*** Available data Section Begins ***

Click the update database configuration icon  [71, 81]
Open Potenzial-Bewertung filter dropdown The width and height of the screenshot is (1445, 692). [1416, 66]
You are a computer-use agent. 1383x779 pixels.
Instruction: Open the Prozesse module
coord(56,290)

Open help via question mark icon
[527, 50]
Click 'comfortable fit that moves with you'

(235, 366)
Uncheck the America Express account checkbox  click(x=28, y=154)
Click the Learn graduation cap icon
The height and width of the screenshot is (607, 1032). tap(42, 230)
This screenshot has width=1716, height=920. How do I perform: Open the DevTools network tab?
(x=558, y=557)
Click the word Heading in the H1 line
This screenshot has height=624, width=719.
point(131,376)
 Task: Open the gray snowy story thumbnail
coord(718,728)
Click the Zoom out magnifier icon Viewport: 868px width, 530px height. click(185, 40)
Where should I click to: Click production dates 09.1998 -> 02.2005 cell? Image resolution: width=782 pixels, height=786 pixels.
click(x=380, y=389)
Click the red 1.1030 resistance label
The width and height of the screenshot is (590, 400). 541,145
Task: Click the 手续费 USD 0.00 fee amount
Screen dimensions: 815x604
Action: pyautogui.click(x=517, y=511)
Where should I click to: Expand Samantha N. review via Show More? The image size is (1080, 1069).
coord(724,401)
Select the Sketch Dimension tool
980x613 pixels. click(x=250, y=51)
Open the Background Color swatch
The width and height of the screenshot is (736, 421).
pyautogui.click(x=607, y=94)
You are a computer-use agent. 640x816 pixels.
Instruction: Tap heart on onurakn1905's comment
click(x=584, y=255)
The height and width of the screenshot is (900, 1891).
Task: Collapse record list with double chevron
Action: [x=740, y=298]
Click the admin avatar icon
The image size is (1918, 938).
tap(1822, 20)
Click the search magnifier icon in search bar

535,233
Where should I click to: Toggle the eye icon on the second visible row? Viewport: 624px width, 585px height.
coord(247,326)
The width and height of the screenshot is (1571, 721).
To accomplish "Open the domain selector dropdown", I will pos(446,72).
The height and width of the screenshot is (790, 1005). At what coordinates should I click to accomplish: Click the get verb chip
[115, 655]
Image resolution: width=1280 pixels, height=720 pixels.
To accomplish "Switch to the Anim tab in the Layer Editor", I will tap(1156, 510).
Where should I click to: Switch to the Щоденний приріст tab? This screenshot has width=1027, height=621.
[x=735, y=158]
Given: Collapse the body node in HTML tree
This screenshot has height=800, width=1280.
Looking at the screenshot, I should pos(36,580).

*** Available data Section Ends ***

#### Task directions
Give back the data above word for word.

#### Answer below
Click the update database configuration icon  [71, 81]
Open Potenzial-Bewertung filter dropdown The width and height of the screenshot is (1445, 692). [1416, 66]
You are a computer-use agent. 1383x779 pixels.
Instruction: Open the Prozesse module
coord(56,290)

Open help via question mark icon
[527, 50]
Click 'comfortable fit that moves with you'

(235, 366)
Uncheck the America Express account checkbox  click(x=28, y=154)
Click the Learn graduation cap icon
The height and width of the screenshot is (607, 1032). tap(42, 230)
This screenshot has width=1716, height=920. How do I perform: Open the DevTools network tab?
(x=558, y=557)
Click the word Heading in the H1 line
This screenshot has height=624, width=719.
point(131,376)
 Task: Open the gray snowy story thumbnail
coord(718,728)
Click the Zoom out magnifier icon Viewport: 868px width, 530px height. click(185, 40)
Where should I click to: Click production dates 09.1998 -> 02.2005 cell? Image resolution: width=782 pixels, height=786 pixels.
click(x=380, y=389)
Click the red 1.1030 resistance label
The width and height of the screenshot is (590, 400). 541,145
Task: Click the 手续费 USD 0.00 fee amount
Screen dimensions: 815x604
Action: pyautogui.click(x=517, y=511)
Where should I click to: Expand Samantha N. review via Show More? The image size is (1080, 1069).
coord(724,401)
Select the Sketch Dimension tool
980x613 pixels. click(x=250, y=51)
Open the Background Color swatch
The width and height of the screenshot is (736, 421).
pyautogui.click(x=607, y=94)
You are a computer-use agent. 640x816 pixels.
Instruction: Tap heart on onurakn1905's comment
click(x=584, y=255)
The height and width of the screenshot is (900, 1891).
Task: Collapse record list with double chevron
Action: [x=740, y=298]
Click the admin avatar icon
The image size is (1918, 938).
tap(1822, 20)
Click the search magnifier icon in search bar

535,233
Where should I click to: Toggle the eye icon on the second visible row? Viewport: 624px width, 585px height.
coord(247,326)
The width and height of the screenshot is (1571, 721).
To accomplish "Open the domain selector dropdown", I will pos(446,72).
The height and width of the screenshot is (790, 1005). At what coordinates should I click to accomplish: Click the get verb chip
[115, 655]
Image resolution: width=1280 pixels, height=720 pixels.
To accomplish "Switch to the Anim tab in the Layer Editor", I will tap(1156, 510).
Where should I click to: Switch to the Щоденний приріст tab? This screenshot has width=1027, height=621.
[x=735, y=158]
Given: Collapse the body node in HTML tree
This screenshot has height=800, width=1280.
Looking at the screenshot, I should pos(36,580).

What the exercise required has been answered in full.